Für die Jugendlichen aus den drei 9. Klassen drehte sich dabei alles um das Produkt „Tüftelbox“. Es handelt sich dabei um einen Bausatz, mit dem sich zahlreiche Rätsel und Tüftelaufgaben lösen lassen. Um sich mit ihrem Produkt vertraut zu machen, erledigten die Jungen und Mädchen zum Einstieg in den Tag erst einmal eine Tüftelaufgabe. Mithilfe einer komplexen Anleitung galt es, aus Holzstäbchen einen bestimmten Zaun zu basteln. Dieser praktische Start sorgte für eine Bindung an das Produkt. Dieses musste erstellt und verpackt werden. Einige Schüler kontrollierten die Qualität, andere kümmerten sich um die Vermarktung und drehten und vertonten dazu ein Video. Zu einer funktionierenden Firma gehört selbstverständlich auch die Buchhaltung. Die Schüler dieser Abteilung erkundigten sich, ob die Ware angekommen war und schrieben dann die Rechnungen. Die Mitarbeiter der Kantine sorgten schließlich für das leibliche Wohl. 

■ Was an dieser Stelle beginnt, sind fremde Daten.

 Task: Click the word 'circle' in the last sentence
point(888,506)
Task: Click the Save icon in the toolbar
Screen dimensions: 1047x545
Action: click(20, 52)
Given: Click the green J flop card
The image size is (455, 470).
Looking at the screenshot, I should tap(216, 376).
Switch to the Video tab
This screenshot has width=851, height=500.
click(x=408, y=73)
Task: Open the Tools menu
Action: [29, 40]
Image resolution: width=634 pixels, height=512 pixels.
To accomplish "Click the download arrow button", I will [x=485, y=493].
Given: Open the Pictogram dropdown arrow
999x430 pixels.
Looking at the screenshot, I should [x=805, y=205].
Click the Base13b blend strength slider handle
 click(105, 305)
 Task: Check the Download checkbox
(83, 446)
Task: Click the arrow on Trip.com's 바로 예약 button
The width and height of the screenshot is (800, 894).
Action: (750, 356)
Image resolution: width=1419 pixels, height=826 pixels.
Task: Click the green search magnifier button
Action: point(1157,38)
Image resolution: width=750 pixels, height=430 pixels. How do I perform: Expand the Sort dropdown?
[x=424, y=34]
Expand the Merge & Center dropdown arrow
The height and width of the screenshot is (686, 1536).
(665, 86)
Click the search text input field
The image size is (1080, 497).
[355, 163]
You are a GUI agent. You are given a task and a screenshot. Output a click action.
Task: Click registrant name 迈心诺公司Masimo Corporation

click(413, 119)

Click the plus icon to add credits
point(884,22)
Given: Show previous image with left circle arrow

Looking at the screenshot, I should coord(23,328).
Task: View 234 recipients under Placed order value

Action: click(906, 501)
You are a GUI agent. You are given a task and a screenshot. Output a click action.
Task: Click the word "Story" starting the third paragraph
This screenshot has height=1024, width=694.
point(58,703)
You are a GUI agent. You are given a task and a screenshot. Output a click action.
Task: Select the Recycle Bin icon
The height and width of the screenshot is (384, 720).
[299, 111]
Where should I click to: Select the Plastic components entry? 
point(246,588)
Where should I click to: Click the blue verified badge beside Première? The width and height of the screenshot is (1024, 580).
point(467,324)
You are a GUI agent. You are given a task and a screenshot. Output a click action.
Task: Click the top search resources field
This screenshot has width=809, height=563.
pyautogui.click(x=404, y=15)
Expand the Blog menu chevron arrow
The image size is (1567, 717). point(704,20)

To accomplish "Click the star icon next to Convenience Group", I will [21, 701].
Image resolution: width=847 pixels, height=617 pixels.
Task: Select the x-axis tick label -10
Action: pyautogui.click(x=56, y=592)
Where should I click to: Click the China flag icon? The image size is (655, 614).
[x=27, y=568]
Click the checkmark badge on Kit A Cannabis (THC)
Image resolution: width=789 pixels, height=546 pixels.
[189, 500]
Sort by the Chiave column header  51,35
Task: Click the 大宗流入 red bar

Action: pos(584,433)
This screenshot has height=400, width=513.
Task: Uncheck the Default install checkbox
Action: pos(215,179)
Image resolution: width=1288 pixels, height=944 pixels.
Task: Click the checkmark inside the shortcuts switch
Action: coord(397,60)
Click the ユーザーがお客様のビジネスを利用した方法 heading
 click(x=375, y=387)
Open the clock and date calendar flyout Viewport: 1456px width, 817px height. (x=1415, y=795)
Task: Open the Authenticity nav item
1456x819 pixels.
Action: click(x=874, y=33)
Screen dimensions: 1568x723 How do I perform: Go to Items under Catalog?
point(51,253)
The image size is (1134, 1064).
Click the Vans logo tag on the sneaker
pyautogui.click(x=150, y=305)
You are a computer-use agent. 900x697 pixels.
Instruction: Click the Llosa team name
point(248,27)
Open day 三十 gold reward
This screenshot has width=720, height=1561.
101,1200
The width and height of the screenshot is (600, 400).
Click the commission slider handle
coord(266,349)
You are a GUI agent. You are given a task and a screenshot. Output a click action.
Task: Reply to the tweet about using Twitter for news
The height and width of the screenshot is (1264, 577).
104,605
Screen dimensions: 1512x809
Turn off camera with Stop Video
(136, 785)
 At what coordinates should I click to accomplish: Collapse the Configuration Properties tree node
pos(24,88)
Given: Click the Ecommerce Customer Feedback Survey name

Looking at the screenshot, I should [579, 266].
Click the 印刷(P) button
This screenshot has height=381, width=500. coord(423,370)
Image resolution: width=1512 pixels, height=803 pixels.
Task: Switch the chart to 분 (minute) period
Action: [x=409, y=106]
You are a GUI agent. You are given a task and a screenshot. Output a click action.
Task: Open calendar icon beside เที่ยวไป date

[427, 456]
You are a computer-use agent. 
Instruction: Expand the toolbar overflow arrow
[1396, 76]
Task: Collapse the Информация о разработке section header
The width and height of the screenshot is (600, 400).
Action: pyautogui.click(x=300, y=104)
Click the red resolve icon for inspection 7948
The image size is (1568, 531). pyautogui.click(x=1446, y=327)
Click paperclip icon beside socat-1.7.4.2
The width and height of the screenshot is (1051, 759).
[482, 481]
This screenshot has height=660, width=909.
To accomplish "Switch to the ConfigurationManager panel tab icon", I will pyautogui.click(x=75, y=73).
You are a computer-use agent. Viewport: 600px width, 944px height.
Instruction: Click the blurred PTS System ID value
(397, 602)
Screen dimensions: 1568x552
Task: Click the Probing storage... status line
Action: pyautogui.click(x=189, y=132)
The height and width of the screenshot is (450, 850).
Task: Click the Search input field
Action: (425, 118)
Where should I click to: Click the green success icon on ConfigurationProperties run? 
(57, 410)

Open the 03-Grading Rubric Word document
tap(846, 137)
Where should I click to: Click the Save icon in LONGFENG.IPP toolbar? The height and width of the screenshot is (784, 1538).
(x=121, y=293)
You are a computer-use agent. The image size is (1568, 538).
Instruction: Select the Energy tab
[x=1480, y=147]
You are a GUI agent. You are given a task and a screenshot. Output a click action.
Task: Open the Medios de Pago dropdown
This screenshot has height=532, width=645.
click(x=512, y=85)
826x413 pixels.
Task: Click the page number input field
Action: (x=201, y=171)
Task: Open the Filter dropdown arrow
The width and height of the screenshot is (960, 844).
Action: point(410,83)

Eine zentrale Rolle spielte die Personalabteilung. Hier werden Informationen über die Mitarbeiter gesammelt. Wie in einem Assessment Center beobachteten sich die Mitarbeiter gegenseitig. Auch die anwesenden Klassenlehrerinnen gingen mit ihren Beobachtungsbögen durch die Abteilungen und erstellten fleißig Notizen. Die Bögen wurden in der Personalabteilung gesammelt und die Ergebnisse für jeden einzelnen Mitarbeiter zusammengestellt. Am Ende des Tages durfte dann jeder seine Selbsteinschätzung mit der Fremdeinschätzung abgleichen. Es entstand auf diese Weise ein wertvolles Feedback für jeden. Projektleiterin Karin Ressel war schließlich voll des Lobes für die Neuntklässler: Alle waren sehr ernsthaft bei der Sache, niemand hat darin nur ein Spiel gesehen. Vielen hat dieser Projekttag richtig Spaß gemacht – so schön und effektiv kann Berufsorientierung sein!